Page extract:
The Equal Employment Opportunity Commission is suing Baxter County Regional Medical Center in Mountain Home over allegations that it retaliated against an employee over her involvement in a sexual harassment complaint.
The lawsuit, filed Wednesday in U.S. District Court for the Western District of Arkansas, also names the group practice Interventional Pain Management Associates PLLC as a defendant.
The lawsuit alleges that the hospital fired Hillary-Paige Potter, a physician assistant for IPMA, for responding to a sexual harassment complaint her assistant filed against another employee. IPMA was owned by Dr. Ira Chatman and Dr. Ronald Tilley at the time.
The assistant complained to Potter in 2019 that Tilley was sexually harassing her. The assistant also complained to the hospital.
After the hospital investigated the allegations, Tilley went on a sabbatical, the suit says.
Chatman allegedly confronted Potter and told her that if he could prove she was the one who reported Tilley, she would never work in northwest Arkansas again. He began requiring Potter to
drive to another Baxter Regional location in Harrison to work. The suit says he also changed Potter’s schedule, reducing her time off.
In March 2022, Chatman allegedly told Potter that she had to resign because of ongoing discussions with the hospital, IPMA and Tilley about the possibility of Tilley’s return to IPMA. Chatman allegedly told Potter that she and Tilley could not work together because of her involvement in the sexual harassment investigation. He called her a “rabble rouser” and accused her of creating a hostile work environment.
But Potter refused to quit and declined to sign a severance agreement prohibiting her from discussing the circumstances of her departure. Because of that, the lawsuit alleges, she was fired.
Baxter County Regional and IPMA had not filed a response to the suit Thursday.
The group practice did not immediately respond to a request for comment from Arkansas Business.
The EEOC is suing on alleged violations of Title VII of the Civil Rights Act of 1964. It seeks monetary relief in the form of back pay, compensatory and punitive damages, compensation for lost benefits, and an injunction against future discrimination.

What you will do:
1. Answer these from the lawsuit article:
(a) In which court was the lawsuit filed?
(b) To which location did Chatman begin requiring Potter to drive for work?
(c) Which law does the EEOC allege was violated?
2. Reproduce the part of the lawsuit article starting with "The group practice did" and going on through "against future discrimination.".
Rely only on the lawsuit article.

Given data:
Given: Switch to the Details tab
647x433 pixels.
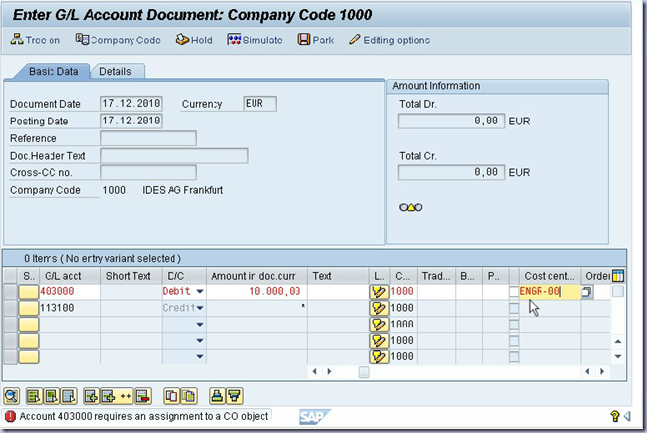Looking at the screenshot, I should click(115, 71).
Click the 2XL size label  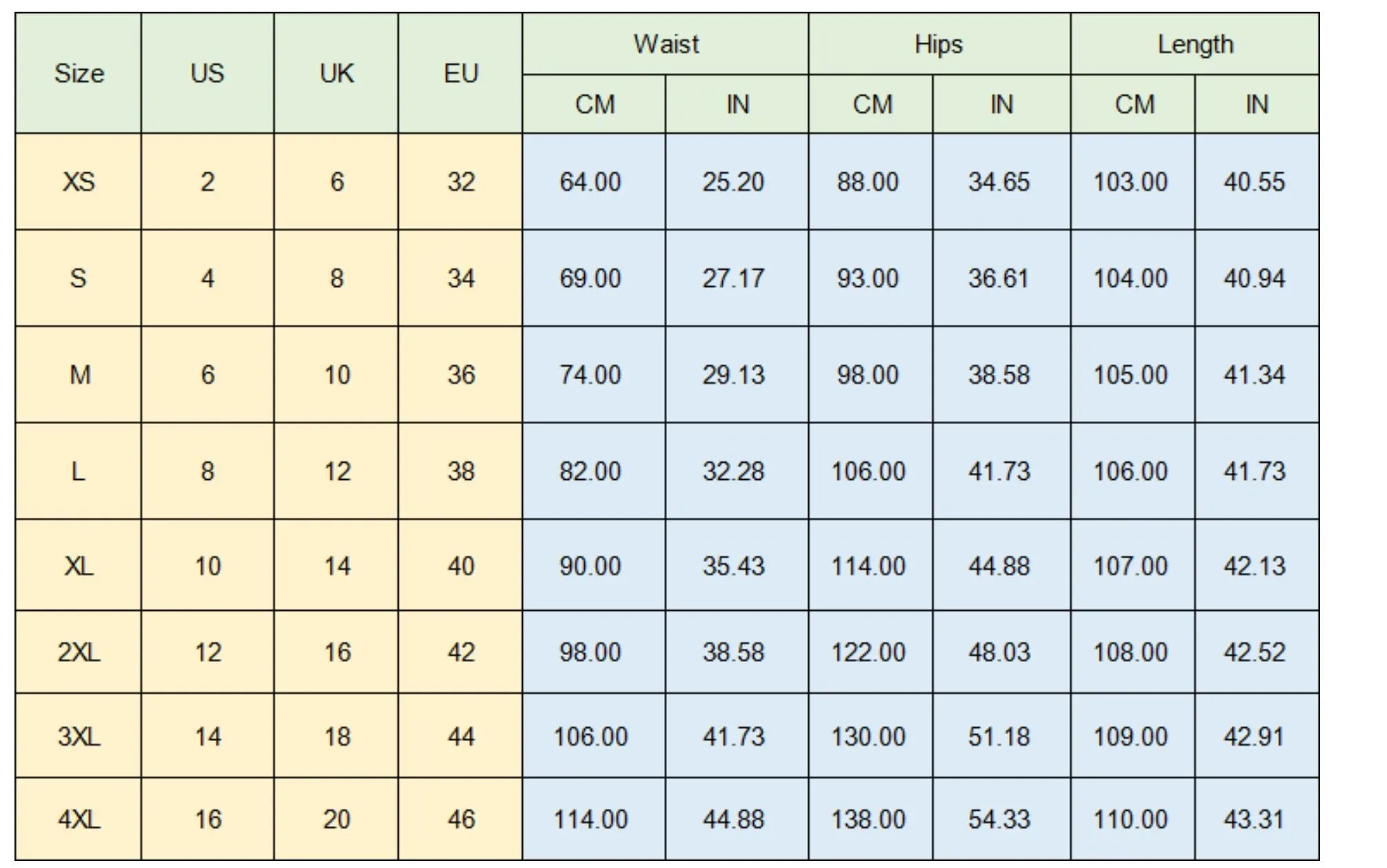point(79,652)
* * *
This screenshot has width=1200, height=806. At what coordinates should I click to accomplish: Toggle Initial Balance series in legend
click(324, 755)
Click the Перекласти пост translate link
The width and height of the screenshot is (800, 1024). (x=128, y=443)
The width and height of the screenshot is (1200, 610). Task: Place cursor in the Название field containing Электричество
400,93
...
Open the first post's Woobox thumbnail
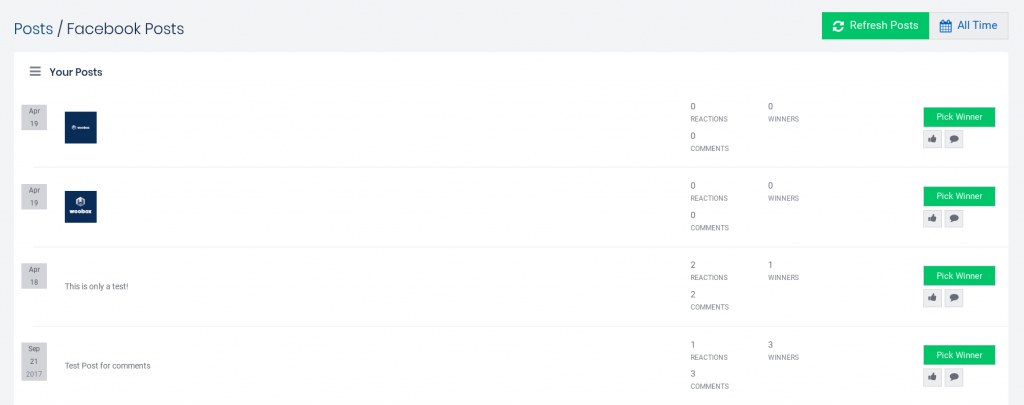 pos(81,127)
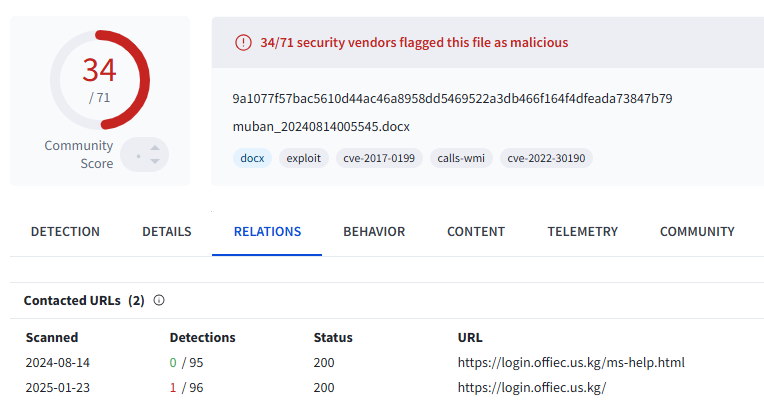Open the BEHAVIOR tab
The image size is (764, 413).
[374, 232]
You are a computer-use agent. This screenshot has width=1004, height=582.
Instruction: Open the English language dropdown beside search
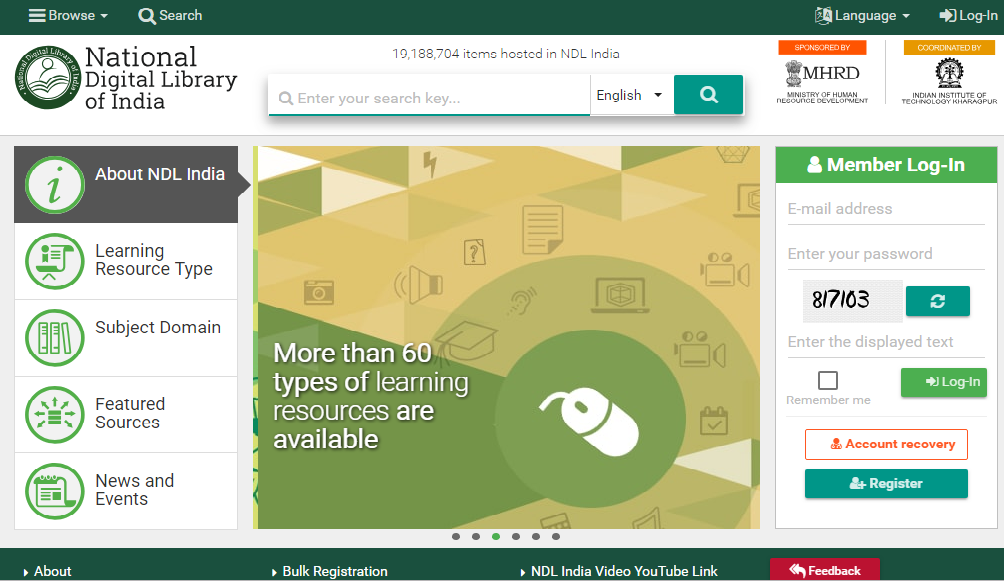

Solutions in order:
1.
(a) U.S. District Court for the Western District of Arkansas
(b) Another Baxter Regional location in Harrison
(c) Title VII of the Civil Rights Act of 1964

2.
The group practice did not immediately respond to a request for comment from Arkansas Business.
The EEOC is suing on alleged violations of Title VII of the Civil Rights Act of 1964. It seeks monetary relief in the form of back pay, compensatory and punitive damages, compensation for lost benefits, and an injunction against future discrimination.